PROBLEM: Lines before the one containing "Honeypress (142, 963)" in the records below are to be left out; that line and all after it, through the end, are to be retyped exactly.

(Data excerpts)
__________
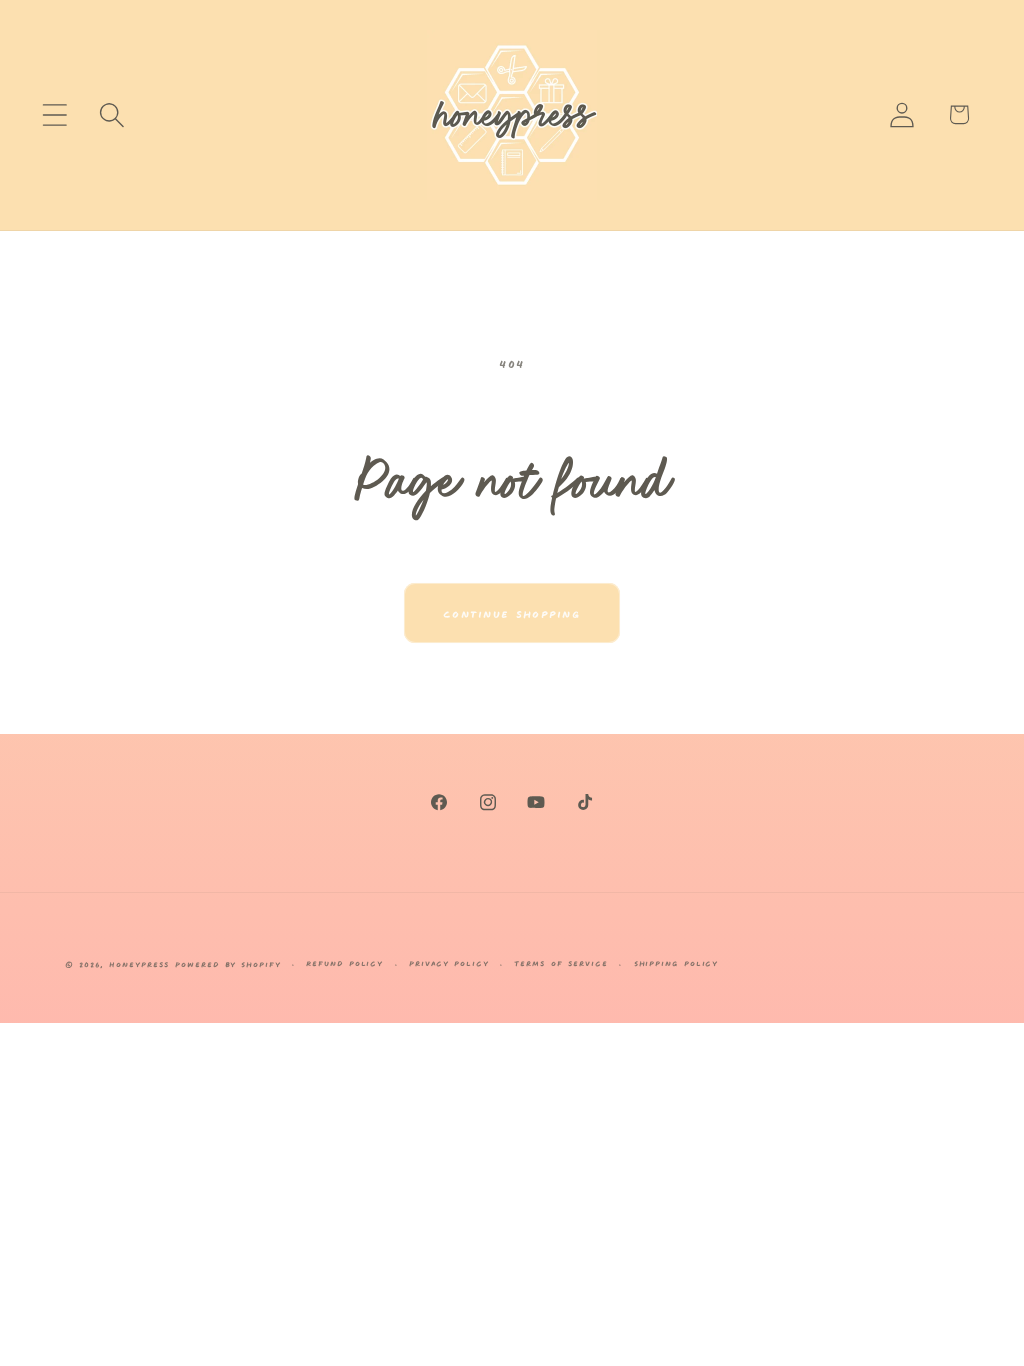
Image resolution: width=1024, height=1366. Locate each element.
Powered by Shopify (227, 963)
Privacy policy (449, 962)
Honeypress (142, 963)
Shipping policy (676, 962)
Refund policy (344, 962)
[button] (54, 114)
__________
WRITTEN REPLY:
Honeypress (142, 963)
Shipping policy (676, 962)
Refund policy (344, 962)
[button] (54, 114)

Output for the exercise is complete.